Written exercise
Put the lines of the records into a numbered list, starting at the line that has "Image resolution: width=432" and stopping after the line that has "the search magnifier". Skip blank lines and leave the pictures out.

[start Data in this exercise]

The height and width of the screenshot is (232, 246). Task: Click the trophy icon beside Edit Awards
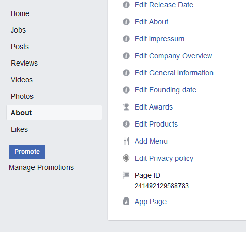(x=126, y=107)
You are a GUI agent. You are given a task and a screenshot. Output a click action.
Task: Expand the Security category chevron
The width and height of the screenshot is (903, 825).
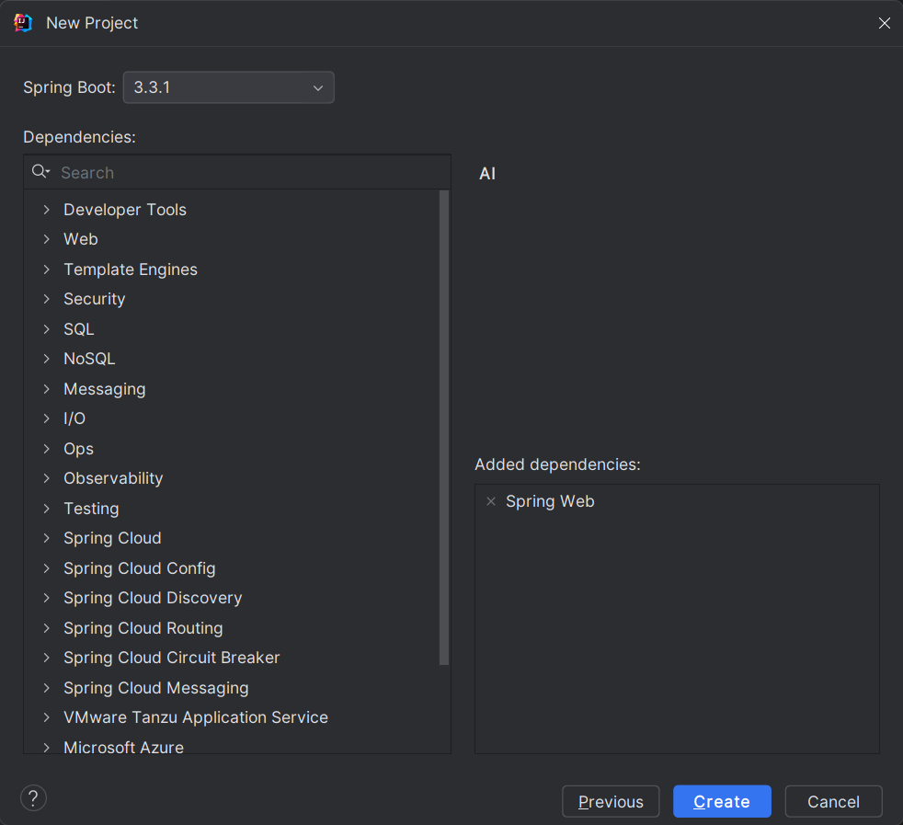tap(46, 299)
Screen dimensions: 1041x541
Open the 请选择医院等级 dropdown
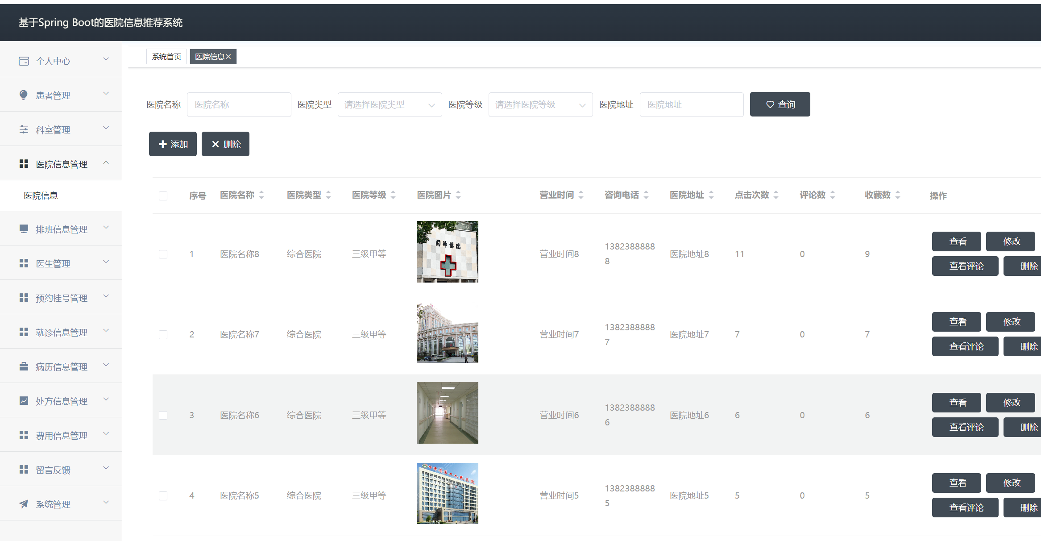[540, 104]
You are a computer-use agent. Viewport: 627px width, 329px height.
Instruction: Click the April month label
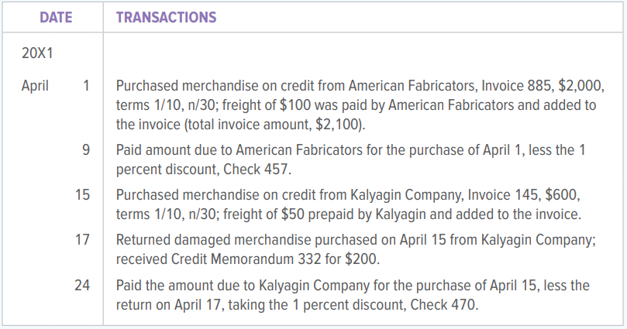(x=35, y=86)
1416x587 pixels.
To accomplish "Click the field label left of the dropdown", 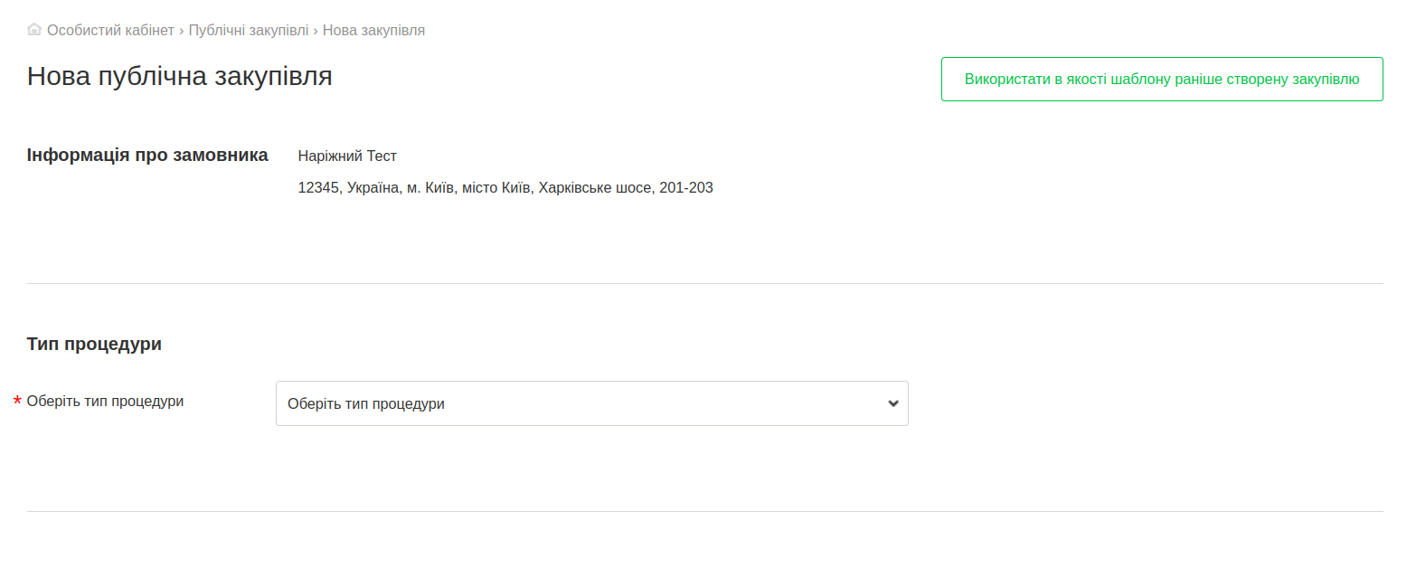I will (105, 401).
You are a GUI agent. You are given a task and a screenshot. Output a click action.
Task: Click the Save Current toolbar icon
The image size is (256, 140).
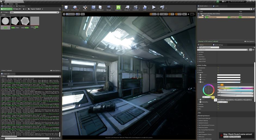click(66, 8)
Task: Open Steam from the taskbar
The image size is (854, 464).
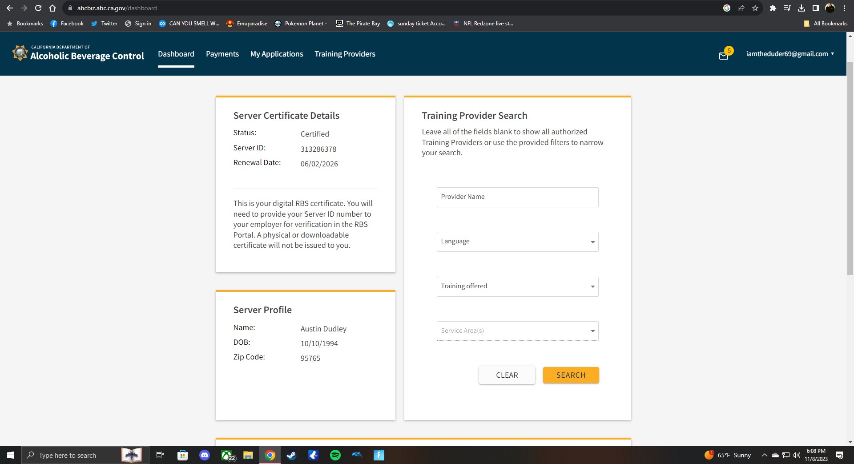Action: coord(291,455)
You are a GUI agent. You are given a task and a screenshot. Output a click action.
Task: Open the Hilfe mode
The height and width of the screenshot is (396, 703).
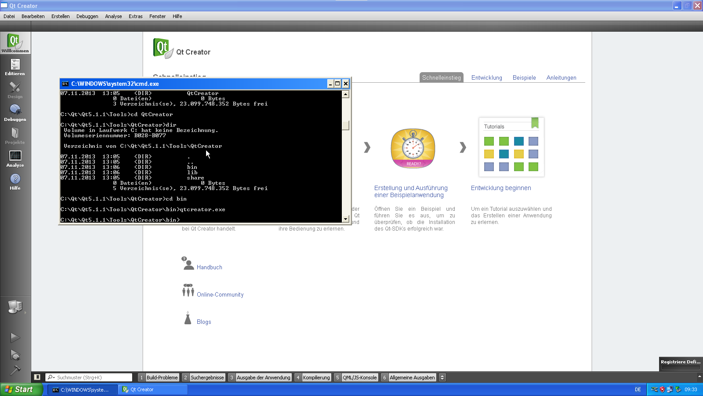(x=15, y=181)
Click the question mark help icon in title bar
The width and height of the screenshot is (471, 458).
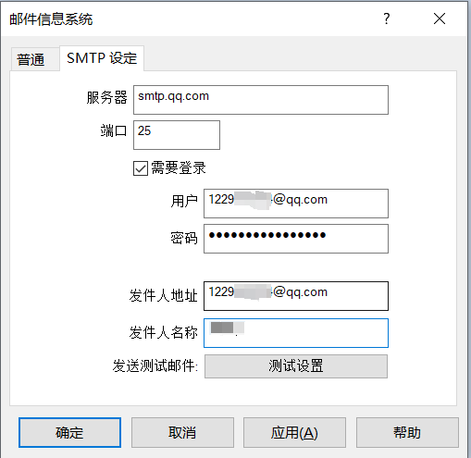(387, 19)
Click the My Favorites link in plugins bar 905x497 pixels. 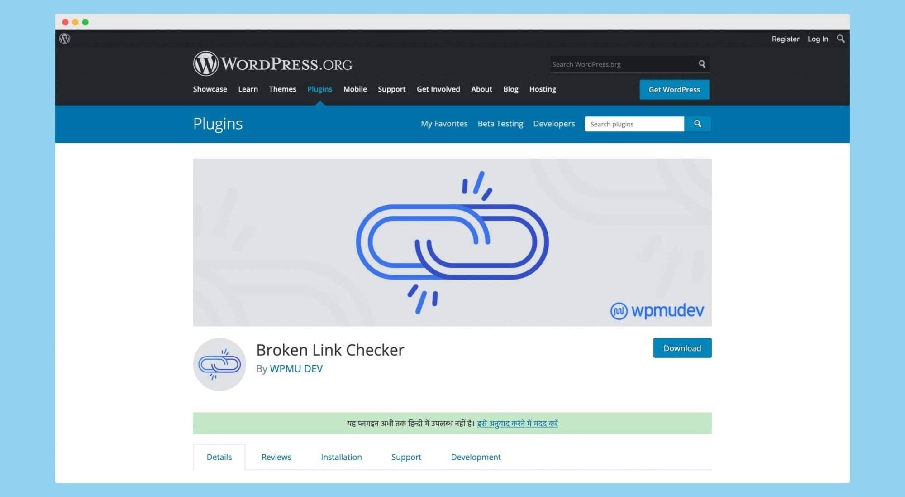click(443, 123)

[end Data in this exercise]
[start Data in this exercise]

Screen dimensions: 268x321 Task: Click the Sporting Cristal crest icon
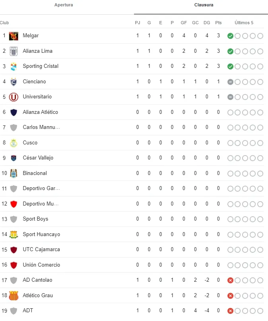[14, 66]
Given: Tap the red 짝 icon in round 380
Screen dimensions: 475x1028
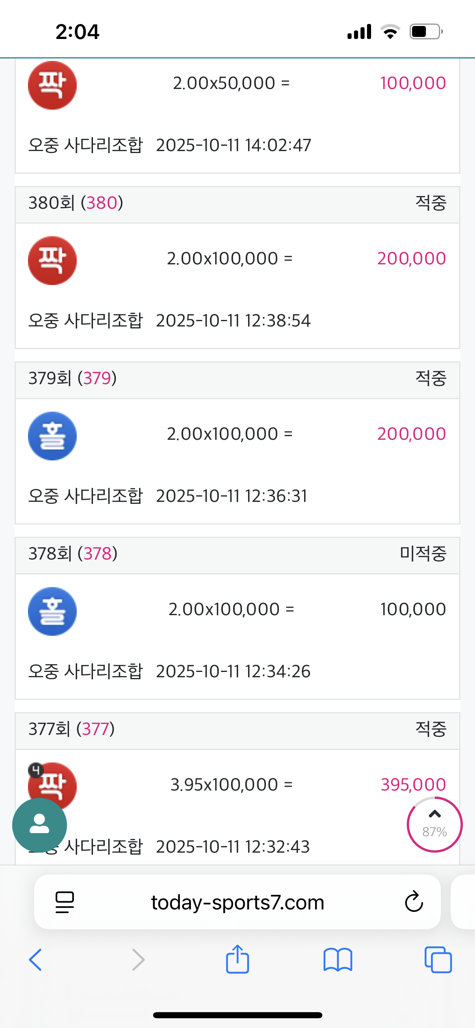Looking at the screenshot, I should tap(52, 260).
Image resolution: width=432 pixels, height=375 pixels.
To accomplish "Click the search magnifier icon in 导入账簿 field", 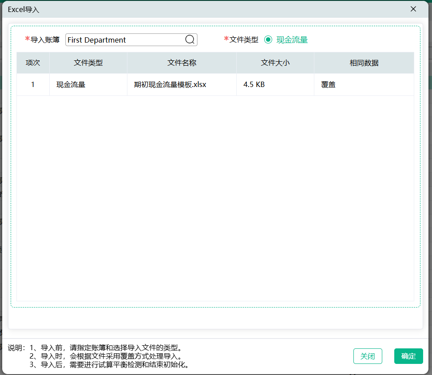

[end Data in this exercise]

Exercise response
1. Image resolution: width=432 pixels, height=375 pixels.
2. To accomplish "Click the search magnifier icon in 导入账簿 field", 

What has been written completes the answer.